2:24-cv-00162
Byteweavr LLC v. Databricks Inc
I. Executive Summary and Procedural Information
- Parties & Counsel:- Plaintiff: Byteweavr, LLC (Texas)
- Defendant: Databricks, Inc. (Delaware)
- Plaintiff’s Counsel: BRAGALONE OLEJKO SAAD PC
 
- Case Identification: 2:24-cv-00162, E.D. Tex., 07/18/2024
- Venue Allegations: Plaintiff alleges venue is proper because Defendant Databricks maintains a regular and established place of business in Plano, Texas, within the Eastern District of Texas.
- Core Dispute: Plaintiff alleges that Defendant’s Databricks Lakehouse Platform, a unified data management and analytics platform, infringes seven patents related to extensible network systems, distributed data processing, automated workflow management, and data compression.

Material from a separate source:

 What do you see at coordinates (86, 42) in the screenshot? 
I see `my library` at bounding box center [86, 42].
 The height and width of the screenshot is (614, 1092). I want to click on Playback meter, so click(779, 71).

- Technical Context: The technology at issue is in the field of large-scale, cloud-based data analytics and artificial intelligence platforms, a commercially significant market for enterprise data warehousing and machine learning applications.
- Key Procedural History: The complaint indicates that all seven asserted patents have expired. This positions the lawsuit as a purely retrospective action focused on claims for past monetary damages, rather than prospective injunctive relief.
Case Timeline
| Date | Event | 
|---|---|
| 1998-07-08 | Earliest Priority Date (’153 Patent) | 
| 1998-10-23 | Priority Date (’733, ’752 Patents) | 
| 2000-06-23 | Priority Date (’474 Patent) | 
| 2001-04-13 | Priority Date (’827 Patent) | 
| 2002-01-28 | Priority Date (’897 Patent) | 
| 2002-07-05 | Priority Date (’488 Patent) | 
| 2004-01-01 | ’733 Patent Issued | 
| 2005-03-01 | ’488 Patent Issued | 
| 2005-11-15 | ’897 Patent Issued | 
| 2006-07-25 | ’474 Patent Issued | 
| 2011-02-15 | ’153 Patent Reissued | 
| 2011-05-24 | ’752 Patent Issued | 
| 2012-09-25 | ’827 Patent Issued | 
| 2013-01-01 | Databricks Founded | 
| 2019-08-28 | Accused MLflow functionality accessible | 
| 2020-01-01 | Accused "Lakehouse" platform introduced | 
| 2022-05-10 | Accused Databricks Workflows introduced | 
| 2024-07-18 | Complaint Filing Date | 
II. Technology and Patent(s)-in-Suit Analysis
U.S. Patent No. 6,839,733 - "Network system extensible by users"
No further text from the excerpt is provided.